Yes, it's impossible to guarantee the file won't be fragmented especially on a drive where an OS like Windows is installed, which is what the users above have encountered.
Not sure which OS is the most popular where FileZilla client is used, but in Windows + NTFS (the most popular client OS and file system) preallocation significantly reduces fragmentation, depending on the level of fragmentation in the unused disk space. For example, if you have a low traffic disk (a typical storage device for archived data) with a lot of free space, the preallocated file won't be fragmented at all or will have just a few fragments in apps that preallocate properly like the above-mentioned uTorrent.
comment:28 by , 7 years ago
AFAIK SetFileValidData needs privileges that a normal user doesn't have, so it'd require running filezilla as administrator initially, then drop all but this one privilege. since FileZilla never asked me for elevated privileges, I assume either SetFileValidData is not used, or it fails and the error result is ignored.

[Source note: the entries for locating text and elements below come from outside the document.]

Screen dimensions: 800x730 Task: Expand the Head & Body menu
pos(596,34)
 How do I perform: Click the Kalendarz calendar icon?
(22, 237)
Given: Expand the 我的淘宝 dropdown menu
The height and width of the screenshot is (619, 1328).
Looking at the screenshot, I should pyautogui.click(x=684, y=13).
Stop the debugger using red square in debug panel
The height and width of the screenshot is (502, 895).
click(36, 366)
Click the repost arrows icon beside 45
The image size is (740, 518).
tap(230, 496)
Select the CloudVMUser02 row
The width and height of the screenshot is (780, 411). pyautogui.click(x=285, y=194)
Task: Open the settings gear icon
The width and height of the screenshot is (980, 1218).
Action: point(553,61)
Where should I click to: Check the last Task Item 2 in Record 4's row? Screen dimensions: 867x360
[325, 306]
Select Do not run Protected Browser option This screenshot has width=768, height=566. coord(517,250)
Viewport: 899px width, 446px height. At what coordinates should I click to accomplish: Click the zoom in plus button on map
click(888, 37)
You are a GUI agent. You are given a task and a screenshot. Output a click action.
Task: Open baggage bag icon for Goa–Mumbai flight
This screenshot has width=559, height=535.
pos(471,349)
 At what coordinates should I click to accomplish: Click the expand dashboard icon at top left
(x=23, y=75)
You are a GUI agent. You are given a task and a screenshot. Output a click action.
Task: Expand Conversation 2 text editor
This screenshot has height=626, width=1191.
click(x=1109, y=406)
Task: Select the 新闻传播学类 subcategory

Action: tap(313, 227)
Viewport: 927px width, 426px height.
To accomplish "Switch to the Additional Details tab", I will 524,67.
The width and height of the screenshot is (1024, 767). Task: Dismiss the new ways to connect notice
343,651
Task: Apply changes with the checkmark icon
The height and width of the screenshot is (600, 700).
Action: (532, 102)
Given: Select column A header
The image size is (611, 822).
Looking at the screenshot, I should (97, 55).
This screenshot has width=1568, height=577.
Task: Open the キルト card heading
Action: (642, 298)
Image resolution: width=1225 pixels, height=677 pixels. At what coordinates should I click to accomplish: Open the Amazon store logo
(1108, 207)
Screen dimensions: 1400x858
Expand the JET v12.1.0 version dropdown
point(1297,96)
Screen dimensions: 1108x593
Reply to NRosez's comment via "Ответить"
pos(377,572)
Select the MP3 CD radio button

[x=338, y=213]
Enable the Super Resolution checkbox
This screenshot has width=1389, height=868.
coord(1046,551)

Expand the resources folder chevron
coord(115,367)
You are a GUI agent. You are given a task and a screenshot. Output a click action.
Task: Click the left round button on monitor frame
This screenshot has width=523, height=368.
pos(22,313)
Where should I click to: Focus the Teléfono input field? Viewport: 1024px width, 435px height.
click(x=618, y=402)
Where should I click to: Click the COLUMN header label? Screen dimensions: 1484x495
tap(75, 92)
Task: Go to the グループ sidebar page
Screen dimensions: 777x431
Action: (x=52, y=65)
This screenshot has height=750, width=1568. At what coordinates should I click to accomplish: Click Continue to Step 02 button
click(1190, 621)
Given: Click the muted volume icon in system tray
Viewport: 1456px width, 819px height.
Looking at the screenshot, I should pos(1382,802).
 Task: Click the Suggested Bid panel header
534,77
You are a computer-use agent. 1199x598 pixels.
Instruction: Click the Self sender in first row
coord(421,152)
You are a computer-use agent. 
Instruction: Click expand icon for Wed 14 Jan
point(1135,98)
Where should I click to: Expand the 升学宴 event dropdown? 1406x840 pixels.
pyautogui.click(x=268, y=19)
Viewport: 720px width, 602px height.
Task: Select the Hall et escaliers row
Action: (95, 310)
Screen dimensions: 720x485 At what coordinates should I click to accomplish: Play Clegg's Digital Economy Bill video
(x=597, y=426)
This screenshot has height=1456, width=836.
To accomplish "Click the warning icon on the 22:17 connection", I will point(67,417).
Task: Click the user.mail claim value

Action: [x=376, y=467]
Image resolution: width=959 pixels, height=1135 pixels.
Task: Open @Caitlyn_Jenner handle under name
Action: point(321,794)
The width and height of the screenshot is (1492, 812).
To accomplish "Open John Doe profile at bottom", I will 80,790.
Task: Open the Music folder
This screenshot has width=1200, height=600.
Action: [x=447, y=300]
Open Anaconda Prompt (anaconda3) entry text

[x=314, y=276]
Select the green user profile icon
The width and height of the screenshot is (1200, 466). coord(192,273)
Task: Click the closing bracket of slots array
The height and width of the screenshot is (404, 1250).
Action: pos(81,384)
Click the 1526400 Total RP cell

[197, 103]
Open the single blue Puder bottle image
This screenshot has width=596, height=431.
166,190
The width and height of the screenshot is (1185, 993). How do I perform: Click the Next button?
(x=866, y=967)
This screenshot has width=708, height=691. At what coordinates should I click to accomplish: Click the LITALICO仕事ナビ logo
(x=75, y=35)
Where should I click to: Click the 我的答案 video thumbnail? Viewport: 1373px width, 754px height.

on my win7, SetEndOfFile seems to work in O(1) too, meaning it marks the clusters as allocated, the file is the expected size "on disk", and the contents appear initialized with zero (probably not physically). how about an option to use SetEndOfFile, if it works for some users?
afaik, SetEndOfFile only physically initializes parts of the file if you write past them. if you write sequentially from the start, it doesn't cost anything.
Disappointed that this still has not yet been resolved.